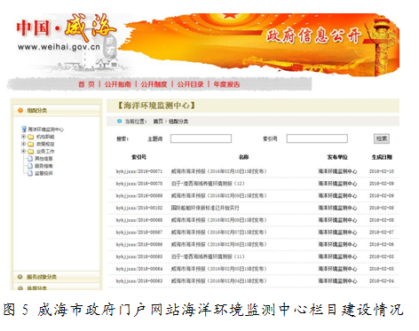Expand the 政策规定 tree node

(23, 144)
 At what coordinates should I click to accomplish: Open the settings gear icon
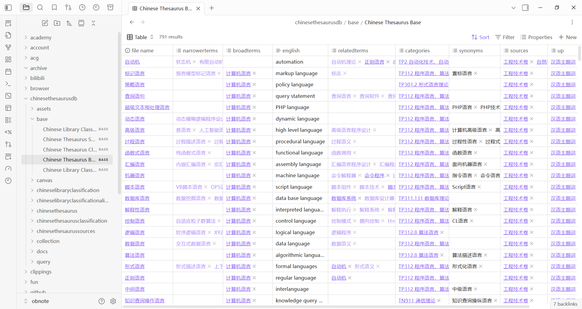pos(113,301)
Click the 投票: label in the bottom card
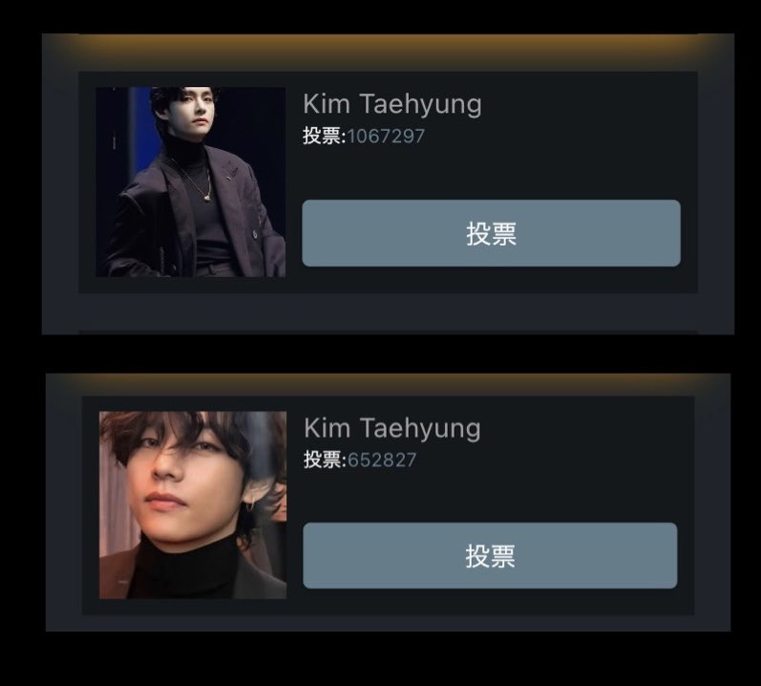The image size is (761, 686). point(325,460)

* * *

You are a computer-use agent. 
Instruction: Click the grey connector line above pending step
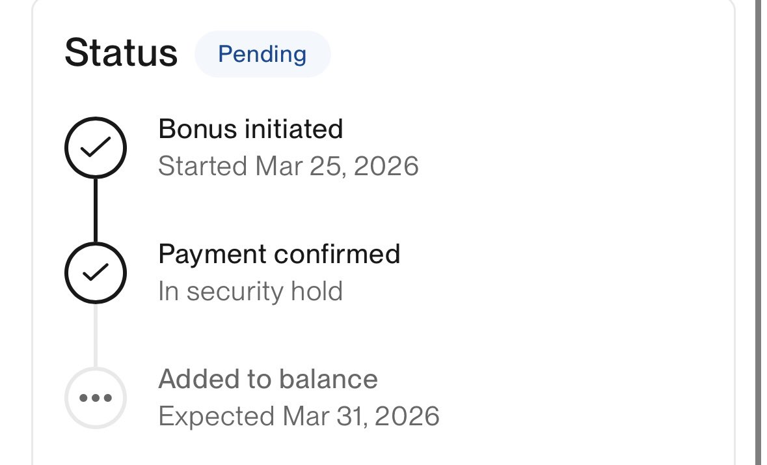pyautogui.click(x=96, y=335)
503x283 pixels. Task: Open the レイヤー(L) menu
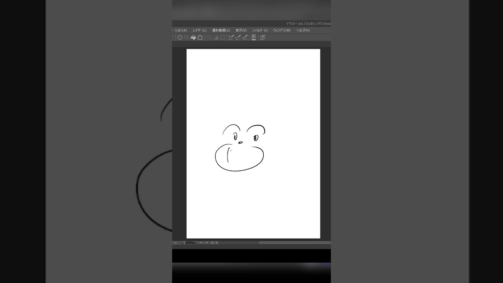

**ASSIGNMENT:** Using the records above, repeat exactly the run of lines that starts with the line with "Instruction: Click the" and goes on through the line with "503x283 pixels. Task: Open the レイヤー(L) menu"; omit each picture.

**REPLY:**
Instruction: Click the grey connector line above pending step
pyautogui.click(x=96, y=335)
503x283 pixels. Task: Open the レイヤー(L) menu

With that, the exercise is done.